Another cut in UK borrowing costs 'less likely'

Another cut in borrowing costs in Britain looked less likely today after it was revealed this month's move to cut interest rates divided Bank of England members.

Another cut in UK borrowing costs 'less likely'

Another cut in borrowing costs in Britain looked less likely today after it was revealed this month's move to cut interest rates divided Bank of England members.

Minutes from a dramatic meeting two weeks ago show the Bank's Governor was defeated for the first time in the eight years of the rate-setting Monetary Policy Committee (MPC).

Mervyn King was among four members, including his two deputies, who lobbied against a cut in rates to 4.5%, but was outvoted by the other five members, who included the Bank's chief economist Charles Bean.

While both camps recognised the case for a cut in rates to stimulate sluggish economic and consumer growth, Mr King and others argued the timing was not ideal.

They said there was "little risk" in waiting for more data, particularly given the "difficulty" the committee would face later if they had to reverse the first cut in interest rates in two years.

Those members pressing for the cut said a failure to reduce rates would damage confidence and added that the move could be reversed if needed.

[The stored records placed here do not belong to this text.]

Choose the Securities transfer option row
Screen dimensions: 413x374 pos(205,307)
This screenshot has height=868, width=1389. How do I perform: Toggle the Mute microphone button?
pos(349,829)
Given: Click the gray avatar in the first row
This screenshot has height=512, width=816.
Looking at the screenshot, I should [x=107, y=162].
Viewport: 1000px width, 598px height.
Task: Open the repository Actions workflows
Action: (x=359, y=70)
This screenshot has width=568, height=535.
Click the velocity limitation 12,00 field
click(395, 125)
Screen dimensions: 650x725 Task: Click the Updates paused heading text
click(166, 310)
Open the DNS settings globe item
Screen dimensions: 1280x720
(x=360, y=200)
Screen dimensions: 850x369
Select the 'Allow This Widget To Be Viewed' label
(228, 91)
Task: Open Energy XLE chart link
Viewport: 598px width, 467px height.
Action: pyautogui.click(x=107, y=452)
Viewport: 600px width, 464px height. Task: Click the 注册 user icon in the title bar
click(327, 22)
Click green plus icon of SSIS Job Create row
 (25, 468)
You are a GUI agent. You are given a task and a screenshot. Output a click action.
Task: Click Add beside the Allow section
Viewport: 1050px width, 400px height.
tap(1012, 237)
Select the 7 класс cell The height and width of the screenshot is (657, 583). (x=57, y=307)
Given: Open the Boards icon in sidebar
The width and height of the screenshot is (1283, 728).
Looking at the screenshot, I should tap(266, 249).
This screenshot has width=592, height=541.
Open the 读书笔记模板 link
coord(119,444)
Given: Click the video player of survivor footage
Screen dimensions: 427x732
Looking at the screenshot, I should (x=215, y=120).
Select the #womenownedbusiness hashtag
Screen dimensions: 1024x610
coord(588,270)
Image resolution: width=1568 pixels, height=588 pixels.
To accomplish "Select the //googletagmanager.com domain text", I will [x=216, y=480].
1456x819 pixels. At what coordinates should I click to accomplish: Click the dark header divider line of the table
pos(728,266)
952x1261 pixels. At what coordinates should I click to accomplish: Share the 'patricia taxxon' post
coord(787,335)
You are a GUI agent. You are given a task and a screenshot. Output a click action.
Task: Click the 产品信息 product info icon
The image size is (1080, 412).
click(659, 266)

Signs that this month's cut may be a one-off were reinforced by the whole committee last week when the Bank's quarterly inflation report said projections did not support the current view that a sequence of interest rate cuts was needed to meet the Government's inflation target of 2% in the medium term.

While the Bank cut its 2005 growth forecast from 2.5% to about 2%, it expected the rate to accelerate beyond 3% by 2007 - fuelling inflation concerns.

Investec chief economist Philip Shaw said the minutes and inflation report indicated another rate cut was unlikely this year.

He added: "The closeness of the vote was quite staggering, especially given this was the turn in the interest rate cycle following several rises.

"This should not dent the MPC's credibility - if anything quite the reverse. Interest rate policy is set by a nine person committee with individual responsibility, not just the Governor."

This month's vote was the second knife-edge decision by the Bank in a row after members voted 5-4 to keep the cost of borrowing on hold in July.

Mr King has voted against the majority of the committee in the past, but has never done so during his two years as Governor. It was the 100th meeting of the committee, which came into being in 1997.

HSBC economist John Butler's described today's report as a "key moment" in the committee's history and said it illustrated a major division in terms of the inflation outlook and on tactics.

He added: "The cutters are arguing one move should be enough, while the no-movers are unclear whether a cut will need to be reversed at some future date.

"At a minimum, this division suggests rates are unlikely to be cut in the near term, unless GDP growth disappoints, and given the Bank is expecting GDP growth of around 0.4% in the third quarter, the room for disappointment near term seems slim."